Quando falta menos de um mês para as eleições presidenciais, são 10, os candidatos na corrida a Belém. Marcelo Rebelo de Sousa parte na pool position, com uma confortável vantagem sobre as restantes candidaturas. Apesar da sua popularidade, o favoritismo do Professor Marcelo é só na primeira volta, visto que numa eventual segunda volta, o eleitorado da esquerda possa unir-se para votar na Maria de Belém ou Sampaio da Novoa. No entanto, é pouco provável que a tentação de olhar para Belém como contrapeso de São Bento influencie o desfecho das presidenciais.

O ano de 2015 não acaba sem a falência de mais um banco, o BANIF. E também não esqueçamos, que o Estado continua sem solução para o Novo Banco. Desta vez, são pelo menos 2,4 mil milhões de euros que vão custar aos contribuintes para salvar o BANIF. A opção, política, foi proteger os depositantes em detrimento dos contribuintes com o argumento de que a falência do Banif punha em causa a sustentabilidade do sistema financeiro. Afinal para que serve um fundo de garantia de depósitos se o mesmo nunca é usado? Apesar do seu impacto na Madeira e Açores, o BANIF, que representa 3% do mercado nacional, não deixa de ser um pequeno banco como era o BPN. E também não acho nada de outro mundo, se tivessem que optar por retirar uma percentagem dos depósitos acima de 100 mil euros para salvar o banco. Afinal de contas, esses depósitos estariam sempre em risco (até 100 mil) em caso de falência do banco. Quem não tem nada a ver com o BANIF, não tem que estar a pagar a incompetência de todos os intervenientes no caso.
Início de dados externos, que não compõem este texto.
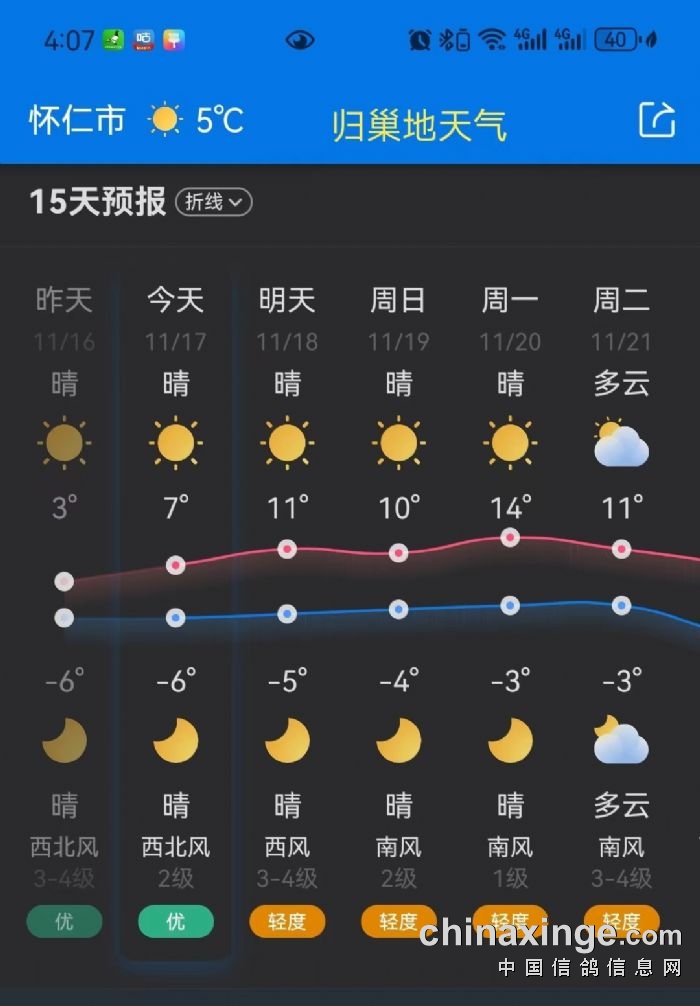Tap Tuesday's cloudy daytime weather icon
Viewport: 700px width, 1006px height.
(621, 443)
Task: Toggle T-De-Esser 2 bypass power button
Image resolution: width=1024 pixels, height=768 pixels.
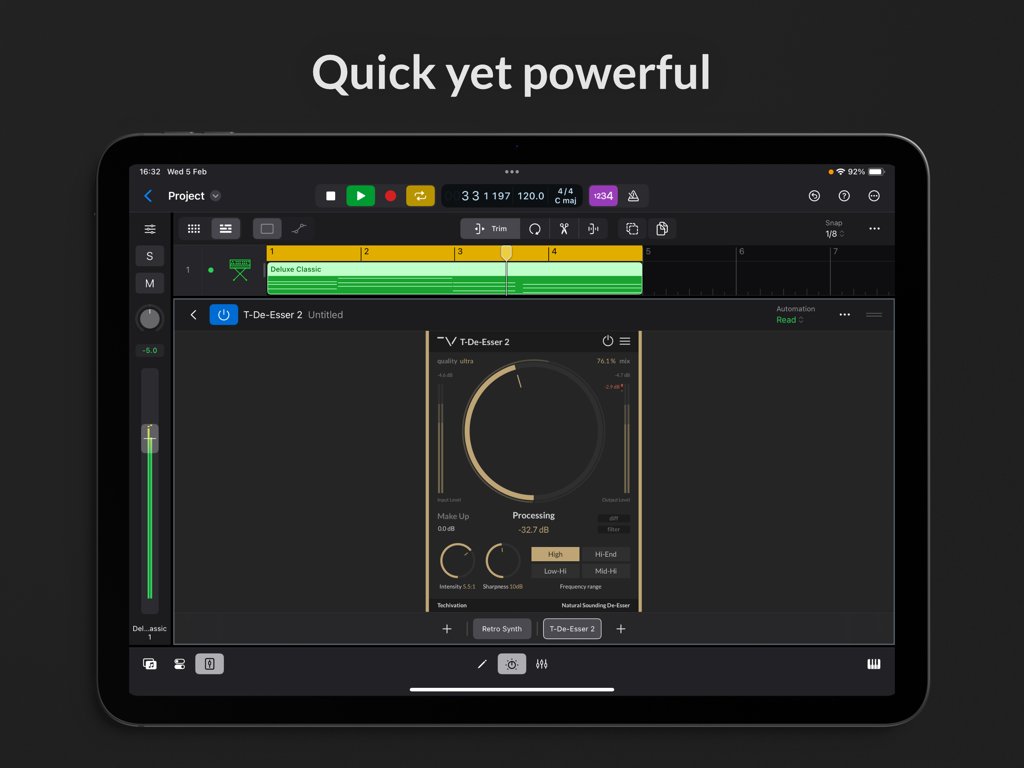Action: pos(223,314)
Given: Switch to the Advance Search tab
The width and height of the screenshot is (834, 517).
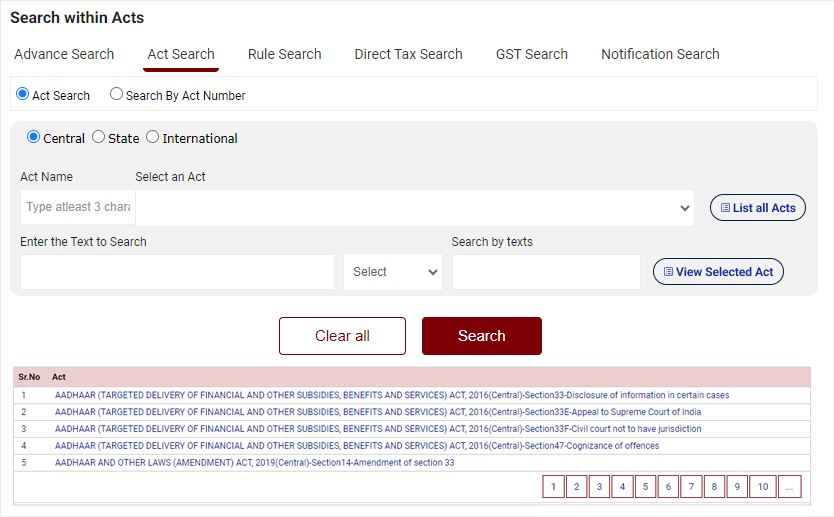Looking at the screenshot, I should tap(64, 54).
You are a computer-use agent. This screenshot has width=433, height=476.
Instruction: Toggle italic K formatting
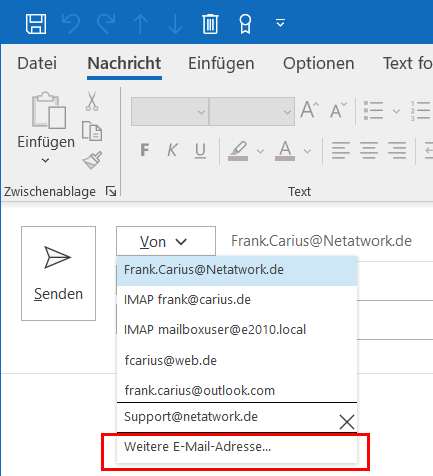[x=172, y=150]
É verdade que Mário Centeno não tem culpa neste processo, mas tem, enquanto ministro das Finanças, a obrigação de explicar detalhadamente a todos os contribuintes porque não optou pela liquidação do banco, tal como Bruxelas queria.

Na mensagem de Natal, António Costa insistiu na ideia de um “tempo novo”, acenando a esperança do crescimento económico, da criação de emprego e da consolidação orçamental. O BE, que tem sido o partido mais ativo no apoio dado ao novo Governo, apressou-se a saudar a intervenção e o princípio do fim das políticas de austeridade. A nova composição parlamentar parece criar um cenário favorável à mudança de políticas, no entanto, um mês de governação bastou para deixar no ar o receio de que tudo possa ter mudado para ficar quase na mesma. A resolução para o Banif, a dependência do sistema financeiro e os mais de 11 mil milhões já injectados pelo Estado no sector, tornam difícil acreditar num cenário de relançamento da economia.

No Parlamento, desfez-se em pouco tempo o equívoco de que o país estava mais partido do que nunca em blocos, Esquerda e Direita. Rapidamente esses blocos se quebraram para, consoante os diplomas, o PS se ver obrigado a depender da votação dos deputados do PSD e do CDS-PP.

Por fim, resta-nos aguardar pela apresentação da proposta de Orçamento do Estado, que deverá ocorrer no início do novo ano para perceber o que realmente vem aí. As linhas ainda vagas do programa do novo Governo começam a definir-se à medida que tiverem de ser convertidas em medidas concretas. Por enquanto a apregoada mudança parece estar cada vez mais distante. A mudança sentir-se-á apenas quando o crescimento económico e o emprego deixarem de ser palavras, para serem sentidas pelas pessoas.